The answer must be an exact copy of the lines from the one containing "Click the activation code 6JPS-ZYHF-CN27-TTQQ" through the last line of the records, with no pictures.

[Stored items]

=======

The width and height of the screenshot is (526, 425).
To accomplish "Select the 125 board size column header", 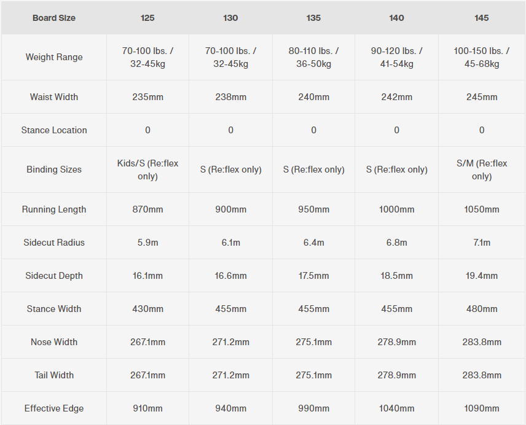I will [x=147, y=18].
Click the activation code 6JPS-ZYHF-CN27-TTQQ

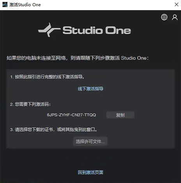[71, 115]
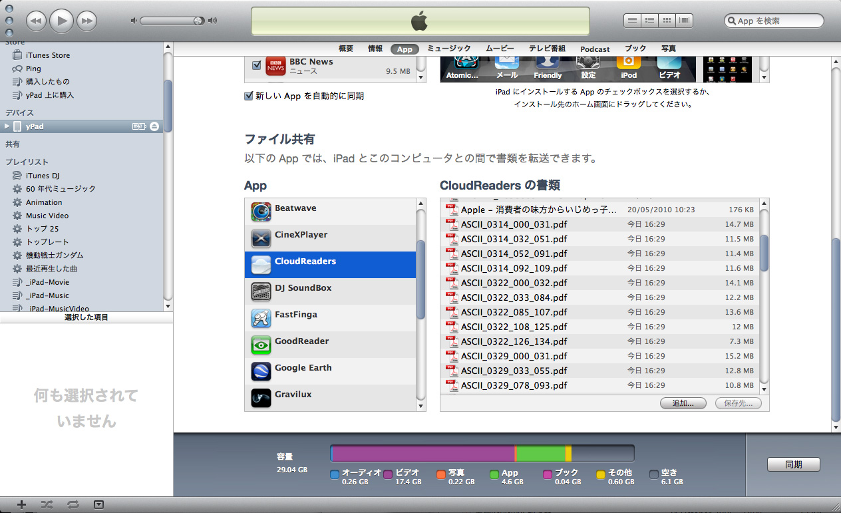Uncheck the BBC News app checkbox
Image resolution: width=841 pixels, height=513 pixels.
[x=257, y=65]
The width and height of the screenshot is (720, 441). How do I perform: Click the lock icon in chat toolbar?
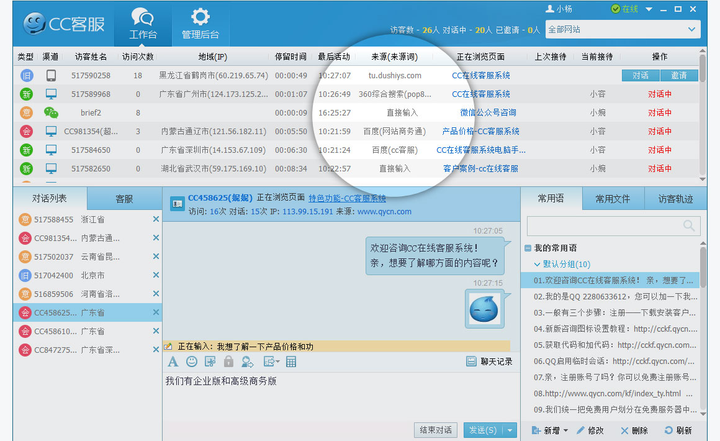(x=228, y=361)
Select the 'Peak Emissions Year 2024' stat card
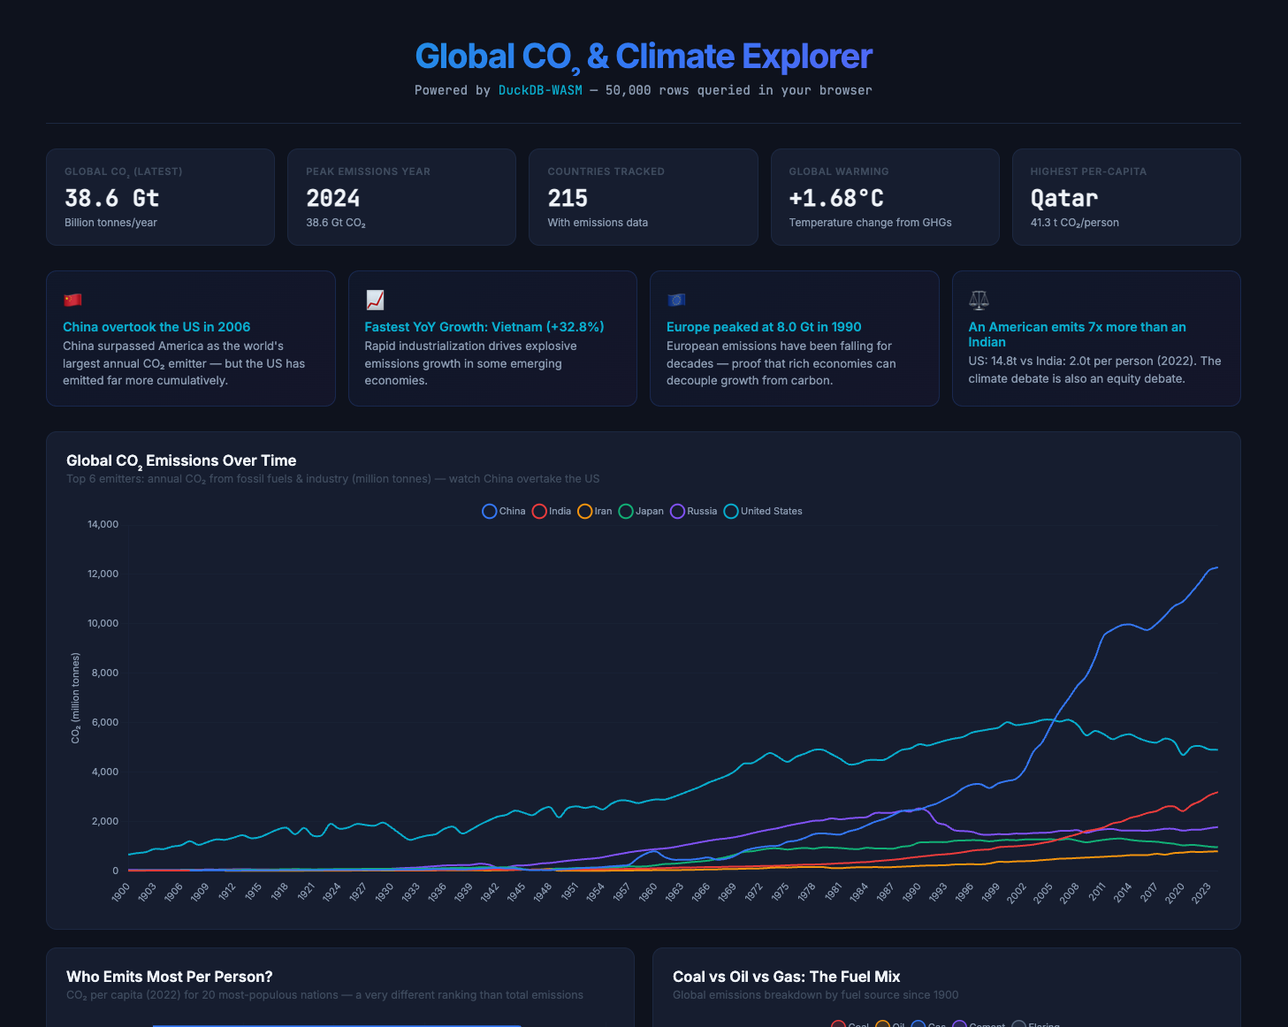Viewport: 1288px width, 1027px height. coord(401,197)
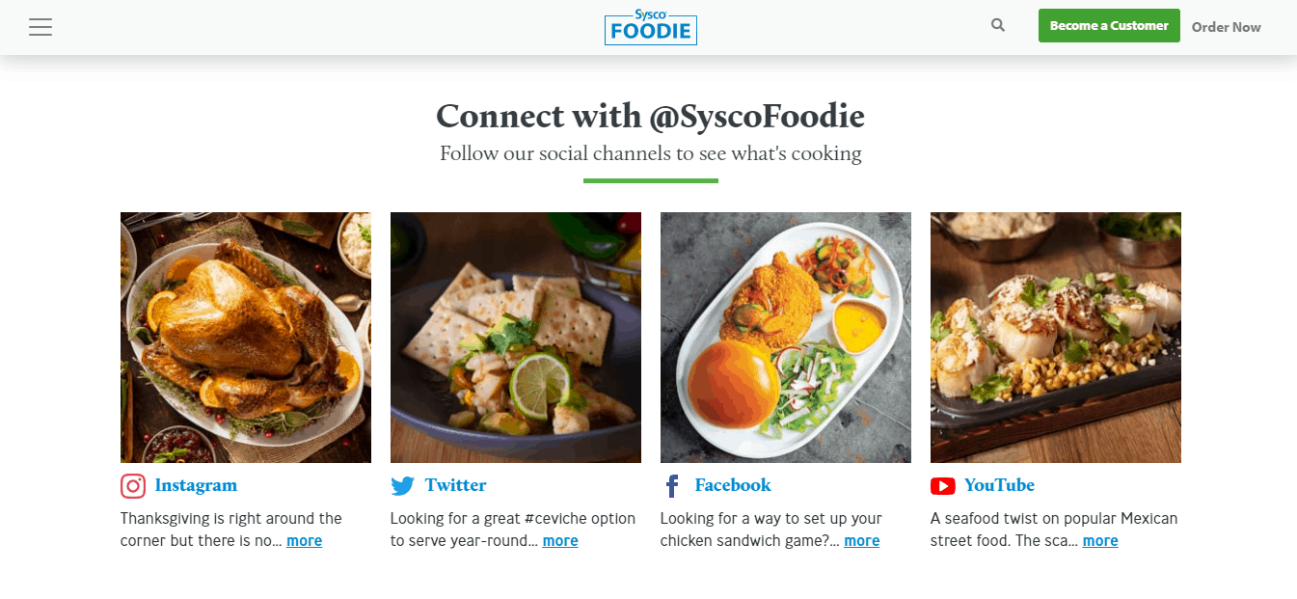Open the search magnifier icon
Screen dimensions: 1297x599
(997, 24)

=======

- _Response to this exercise_
Click the activation code 6JPS-ZYHF-CN27-TTQQ

[71, 115]
Uncheck the BBC News app checkbox
Image resolution: width=841 pixels, height=513 pixels.
[x=257, y=65]
The width and height of the screenshot is (720, 441). How do I perform: Click the lock icon in chat toolbar?
(x=228, y=361)
Select the 'Peak Emissions Year 2024' stat card
Viewport: 1288px width, 1027px height. coord(401,197)
Open the search magnifier icon
Screen dimensions: 1297x599
(997, 24)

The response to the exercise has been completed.